I started to use the medium in this unrestrained, mobilizing way

My latest work Do Not Fold, Spindle, Or Mutilate (2021) was exhibited in Kunsthal ExtraCity, in an exhibition that took place at the end of the residency I undertook at AAIR Antwerp. Spindles are those small metal structures that are used in service or office jobs to collect receipts or tickets. In this work, I recreate this structure on a large scale, and instead of tickets, there are large transparent smiles suggesting that the imagery of smiles has become an invoice. 

This work seems to be very connected with the idea of emotional labour. 

Yes. Emotional labour, service, and hospitality are central themes to my work. Through this work, I was thinking about what hospitality represents nowadays and how it has been modified from a genuine service that people do for you versus what it is now: a transactional service, where even the smile has become a commodity, something to be made or ordered. 

Even the smile has become a commodity

What’s interesting about emotional labour is how it inhabits the body. You cannot disconnect your body from what you do. It just violates you to an extent. There is no distance between who you are and what you do. In a way, you never really know to what extent it is you or how much you have morphed into a working body. The sense of (self-) alienation can be overwhelming but surprisingly imperceptible too.

Did any of the works in the exhibition resonate with you and your practice? 

I found Taus Makhacheva’s works particularly interesting. For example, Landscape was a collection of wooden objects representing human noses modelled after Caucasian types. I’m interested in how Makhacheva uses the body as a metaphor for landscape. My practice also uses the language of the body to talk about larger issues. I use imagery of the body in very anonymous ways too. In We Can Hear Them Utter Their Complaints Strangely (2020) I cast feet from my fellow artists to support a reconstructed large service bell and of the bell was an electronic tip box that allowed visitors to leave a gratuity (tip).
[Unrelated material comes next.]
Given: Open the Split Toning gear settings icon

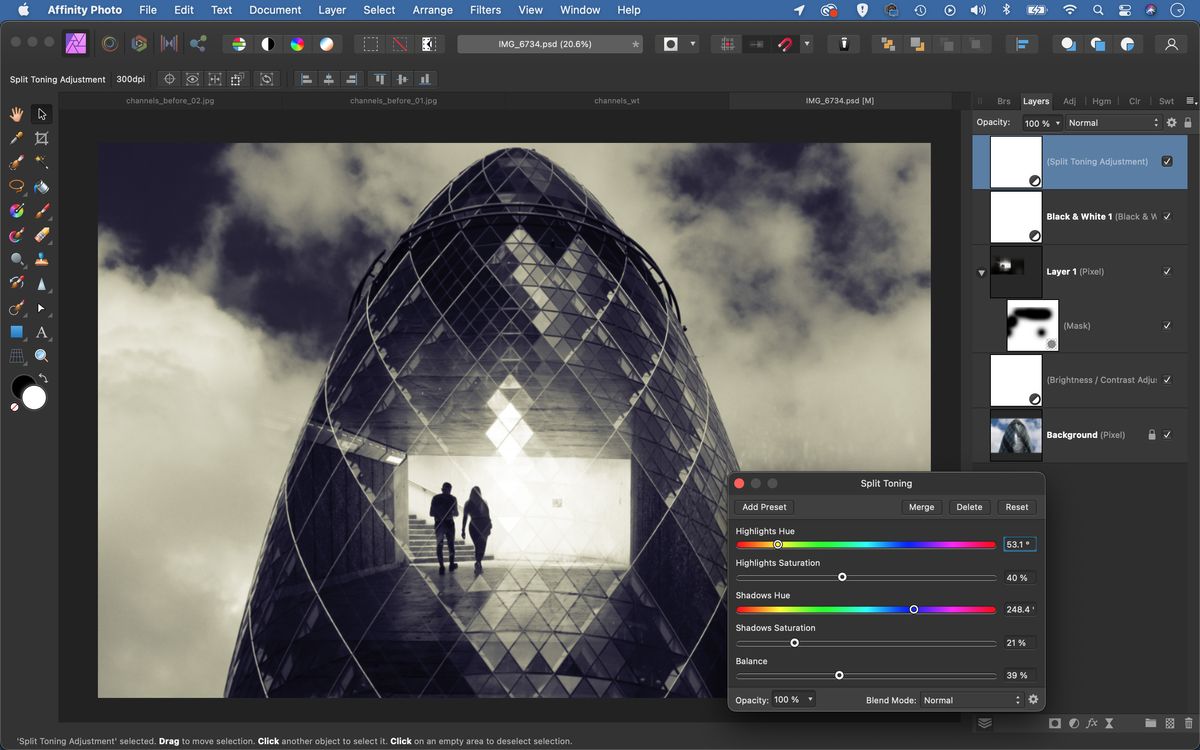Looking at the screenshot, I should [1033, 699].
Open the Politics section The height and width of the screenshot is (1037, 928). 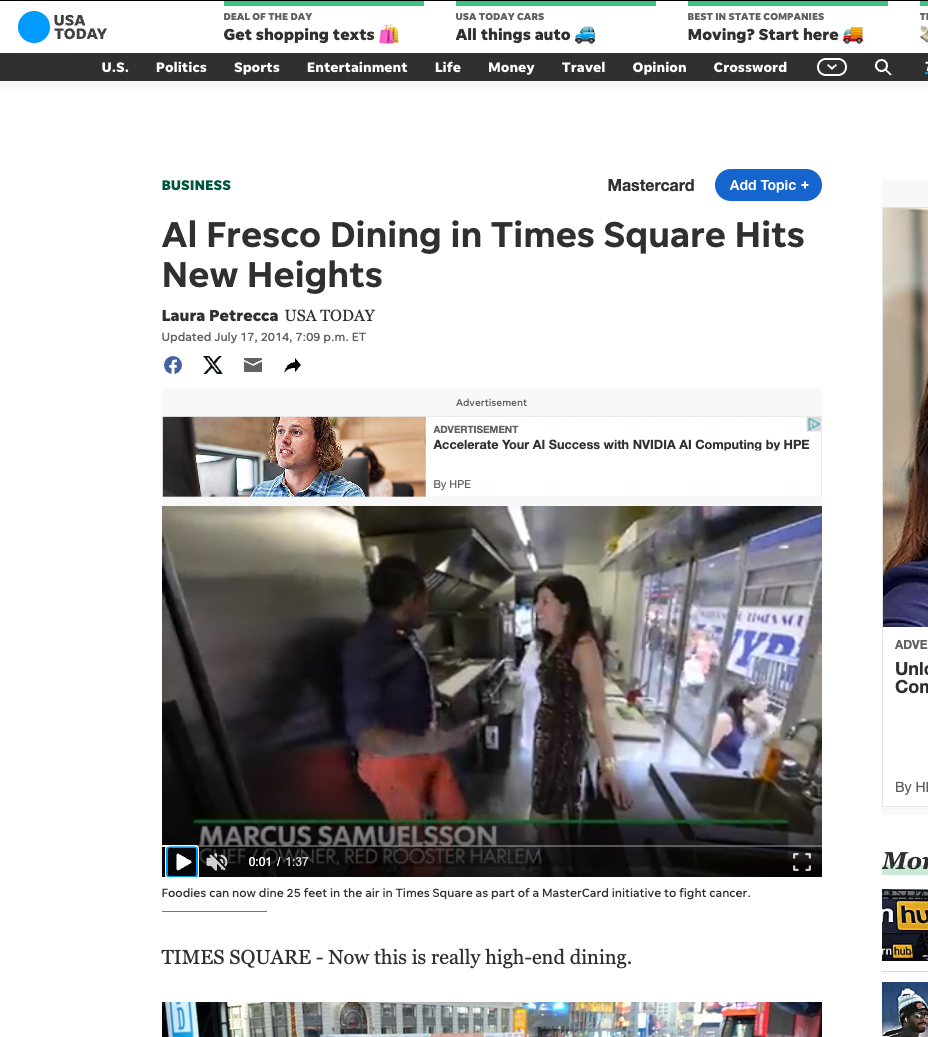tap(181, 67)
These sculpted feet can seem as if they are being crushed by the huge service bell,  which is connected to the broader ideas of service, capitalism, and consumption. I always find it more relatable when elements of the human body are present in the work since we always recognize ourselves in our human element. 

Throughout the show, we saw art and objects being used to make the argument about mutability. How can objects show this nature of change?
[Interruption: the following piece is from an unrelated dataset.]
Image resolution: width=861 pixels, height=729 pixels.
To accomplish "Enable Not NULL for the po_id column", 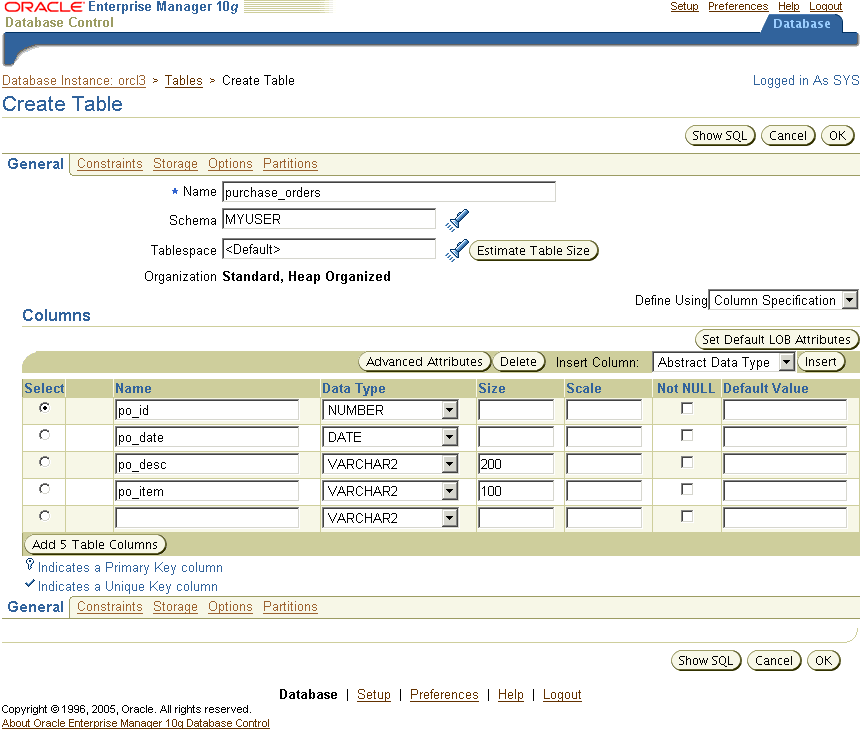I will click(686, 409).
Objects are laden with memory, what we call tactile memory. Ria Pacquee’s work Hats, and Bassir Mahmoud’s Lunda Bazaar used clothing as an object to study transformation that occurs through migration and movement. Appropriated, borrowed, or bought objects are also common in my practice, so I like to see how other artists have used objects to create a transcultural dialogue between different environments and contexts. 
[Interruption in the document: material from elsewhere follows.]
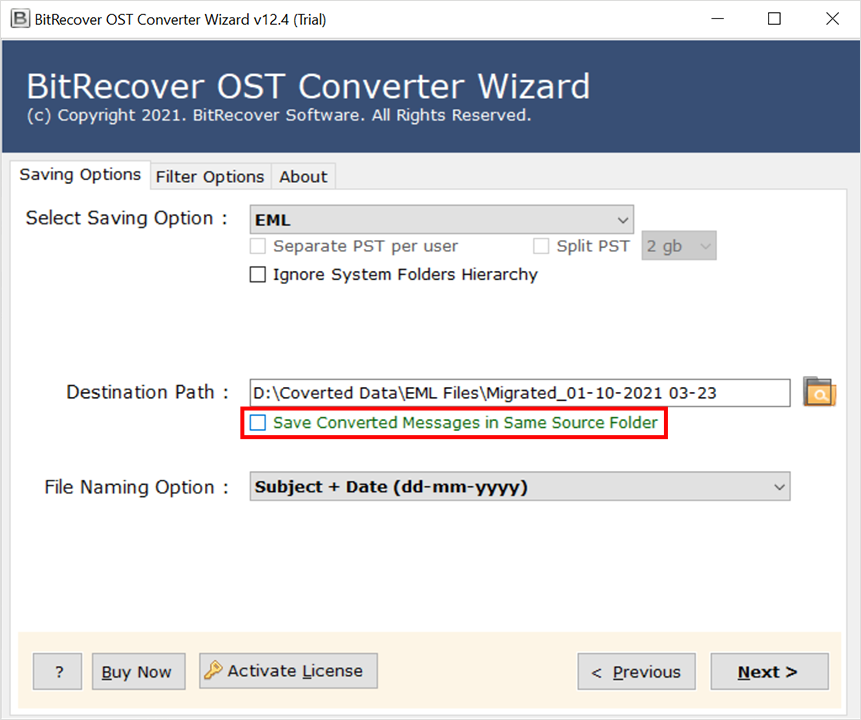Toggle the Split PST checkbox

(x=541, y=246)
Objects are laden with memory

Did any of the works in the exhibition relate to themes or questions you are interested in pursuing?

In terms of themes, I wish to further explore ideas connected to alienation and labour. In our contemporary world, everything is a service. Even as an artist, I’m always reflecting on the service I provide to the world. My work doesn’t attempt to make statements, but it does ask questions. What I try to create is a small environment that triggers the viewer to interact and rethink their opinions and values. I think this transformed way of self–reflecting is the service I provide. What I propose are open questions to think about or to evaluate. If my art continues to effectively engage viewers, I would be happy with that. 

One of the pieces, Metahaven’s Eurasia (Questions on Happiness) is a multimedia work that combines moving images, writing and design, to reflect on the permeable borders between information, fantasy, fact and fiction. I’m interested in this form of speculative inquiry and I liked the aspect of a fictionalized environment that fuses fact, fiction, and subverts and transforms original references. I think this mode of inquiry is powerful.